Our laboratory is focused on 2 topics:
1) Characterization of nutrition requirements, uptake mechanisms and intracellular metabolism of metals, especially iron, and copper, and identification of the molecules involved in these processes.
2) Repurposing of existing drugs and discovery of new drugs against medically important pathogenic eukaryotic microorganisms.

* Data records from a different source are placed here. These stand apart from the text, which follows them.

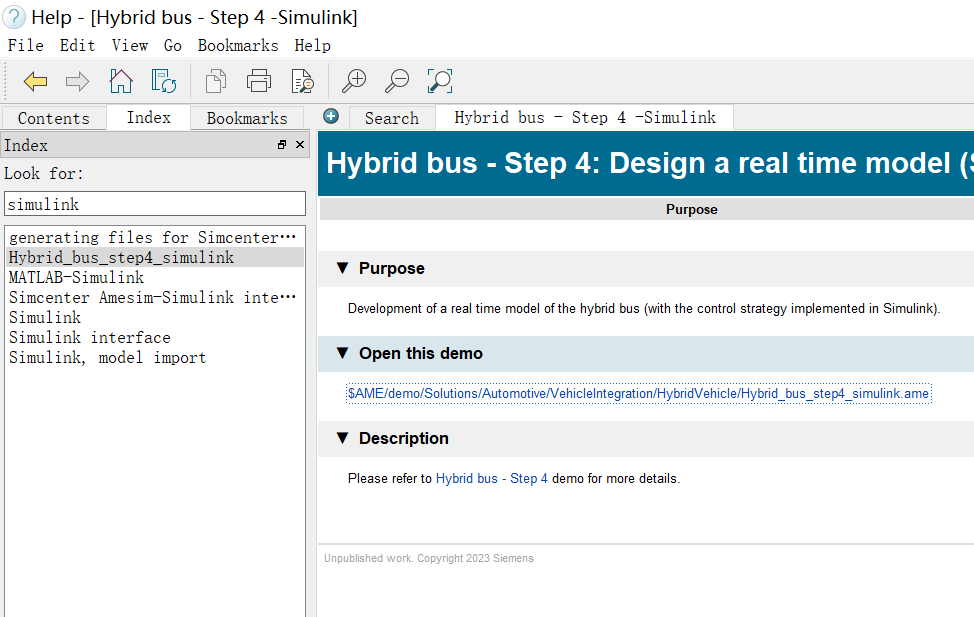Click the Zoom in magnifier icon
974x617 pixels.
[x=353, y=81]
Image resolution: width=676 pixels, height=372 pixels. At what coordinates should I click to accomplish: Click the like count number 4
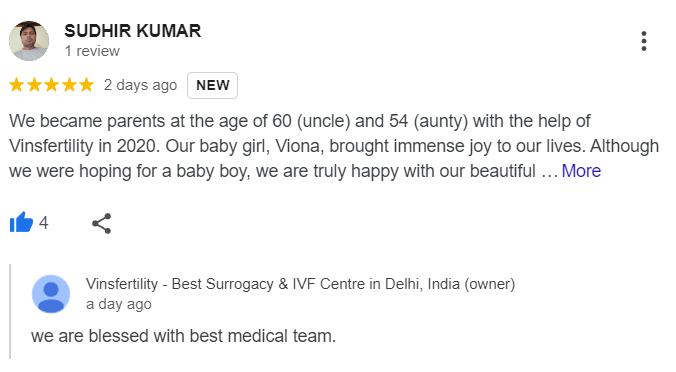[44, 223]
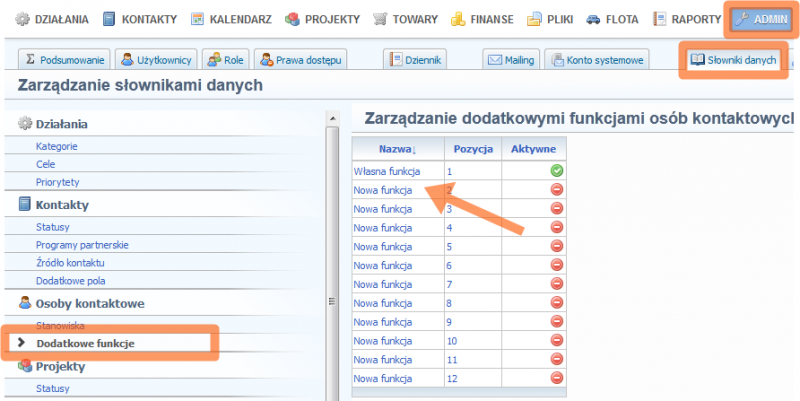
Task: Sort table by Nazwa column header
Action: tap(396, 148)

The importance of metals for the survival of microorganisms is best demonstrated on iron. Phytoplankton contributes to nearly 50% of the primary production, yet waters of the oceans contain limiting concentrations of several essential nutrients, especially iron, an element that is required in particular abundance by photosynthetic organisms. Iron also plays an important role in host-pathogen relationship. Many pathogens are highly dependent on a sufficient supply of iron and take up this metal by multiple and divergent pathways from the host. The activation and expression of such microbial iron acquisition systems is linked to their pathogenicity and proliferation. Thus the withholding of iron is an effective antimicrobial defence strategy of the host. Our project is focused on the characterization of nutrition requirements, mechanism of uptake and intracellular metabolism of metals, mainly iron and copper and identification of molecules involved in these processes. Research includes metabolism specific for pathogenic organisms (parasitic protists) and strategies necessary for life in nutritionally limited environment (unicellular algae). As a model organism we are using Saccharomyces cerevisiae.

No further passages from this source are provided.